Article:
>>

Le Noël du Satinaire

Je pinsavo mo cotaire

Quand la minay a souna

Com’in bravo satinaire

J’ayen fini ma jorna

Quand Michi, notron aprinti

Sauti n a bas de son meti,

Coran come un ecervela

Laissi son corse a marqua

 

La première strophe place le contexte chez les satinaires (fabricants de satin) entre un maître (Dufour) et son apprenti Michel  : « Je pansais mes cautères quand minuit a sonné. Comme un honnête satinaire j’avais fini ma journée, quand Michel, notre apprenti sauta en-bas de son métier, courant comme un écervelé, laissa sa pièce en cours non marquée. »

 

Je li disi : « Nigodaimo

On et-ai don que te va ?

-Je vouai uvri  la liquairna

Per vair ce qu’i dion là-bas.

Accotà  si vo n’aite sor :

I dion que var lo Jagobin

Y’a un infan tot divin

 

A partir de la deuxième débute un dialogue oral par lequel le conteur réactualise l’Evangile. Nigodème (nigaud que j’aime) est une interpellation courante qu’on retrouve dans beaucoup de Noël. Le Noël fait naître l’enfant aux Jacobins qui est alors le plus important couvent de la ville et qui fut vendu comme bien national pendant la Révolution et démoli vers la fin de l’Empire (ce qui permet de dater le texte vers le milieu du XVIIIème) : « Je lui dis : « Nigodème, où est-ce donc que tu vas ?   -Je vais ouvrir la lucarne  pour voir ce qu’on dit là-bas. Ecoutez donc, maître Dufour, écoutez si vous n’êtes pas sourd ; on dirait que vers les Jacobins, il y a un enfant tout divin. »

 

Y dion que c’est lo Messie

Qu’est venu pair nos sauva,

Et que la Viarge Marie

Cette nuit l’a infanta ».

J’u craie prou, Dufor u dit,

Car i ne vodrai pa manti ;

Dufor est un home de bien

Ce qu’i dit, il u sa bien.

 

Pas de difficultés de compréhension dans cette strophe, sinon le cinquième vers, dans lequel le narrateur reprend la parole : « Je le crois bien, lui dit Dufour ». La strophe suivante donne la parole à ce dernier : « femme n’es-tu pas prête, le dernier coup va sonner. Mets par-dessus ta cornette ta coiffe de taffetas. Demande donc à la Fanchon où elle a mis mon manchon. Bernadine, qu’as-tu fait de la clé de mon buffet » :

 

Fuma, n’ai-ce tu pas preta,

Le dari co va souna

Betta dessu ta cornetta

Ta coiffi de taffeta ;

Demina vaire à la Finchon

Ont elle a beta mon minchon.

Bernadina, qu’a-tu fait

De la clia de mon bufait ?

<<

Données enregistrées:

>>

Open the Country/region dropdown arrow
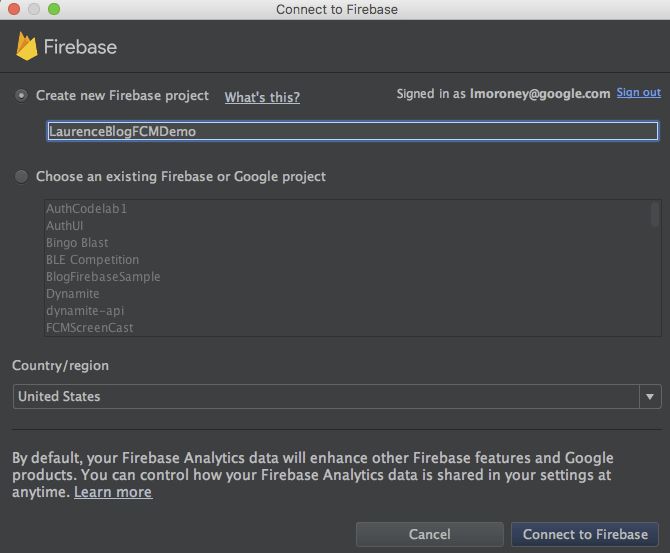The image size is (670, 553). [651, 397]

<<
>>

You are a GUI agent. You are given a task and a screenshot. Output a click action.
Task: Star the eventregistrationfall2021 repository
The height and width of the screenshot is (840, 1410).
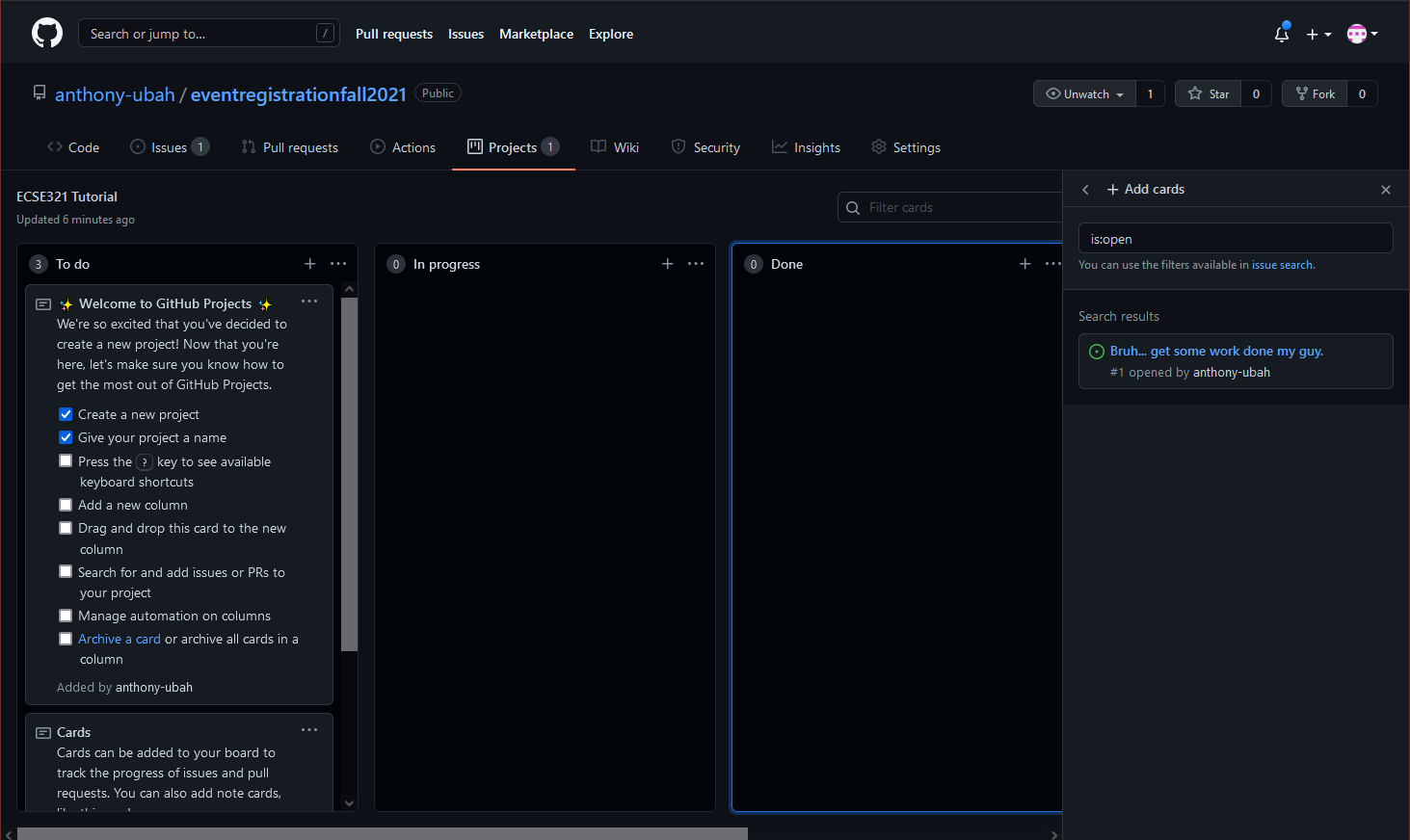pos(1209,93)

<<
>>

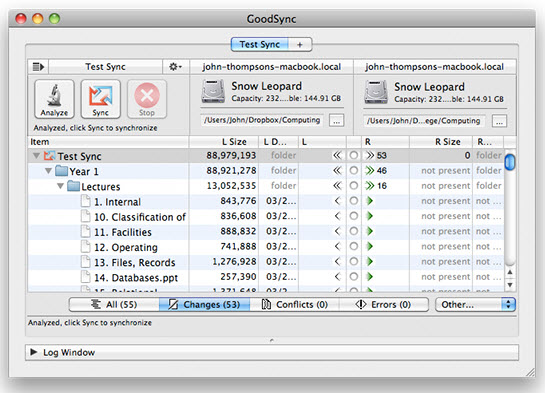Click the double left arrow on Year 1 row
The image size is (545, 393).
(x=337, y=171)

<<

Exercice court:
Donnez, s'il vous plaît, la suite du texte sur le Noël du satinaire, à partir de l'endroit où il s'arrête.

Réponse à l'exercice:
Les termes techniques se multiplient dans la strophe suivante, alors que le canut s’endimanche à la mode du petit bourgeois de son temps : habit canelle, cravate de cambrésine, chemise à dentelle, souliers de maroquin, perruque à trois talons, joli chapeau brodé. Un pain blanc à l’anis, une queue de mouton et un morceau d’échine ( « o du china ») en guise de réveillon ( « noutron dina ») que la servante doit faire cuire à l’étouffée (« bete in etuffaie »)

 

Bailla mon habit canella

Ma cravata de cambrin

Et ma chemis’a dintella

Mo solas de maroquin.

Te prendra din celi carton

Ma perruqua a très talon ;

Et pui te me vargetera

Mon joli chapiau broda

 

Lioda, bete in etuffaie

Cela cova de muton ;

Faie in sorte qu’ale saie

Couita quand je revindron ;

Puis te betra l’o du china

Qui sera pair noutron dina

Te prendra cheu lo bolangi

Ain grou pin blan à l’ani.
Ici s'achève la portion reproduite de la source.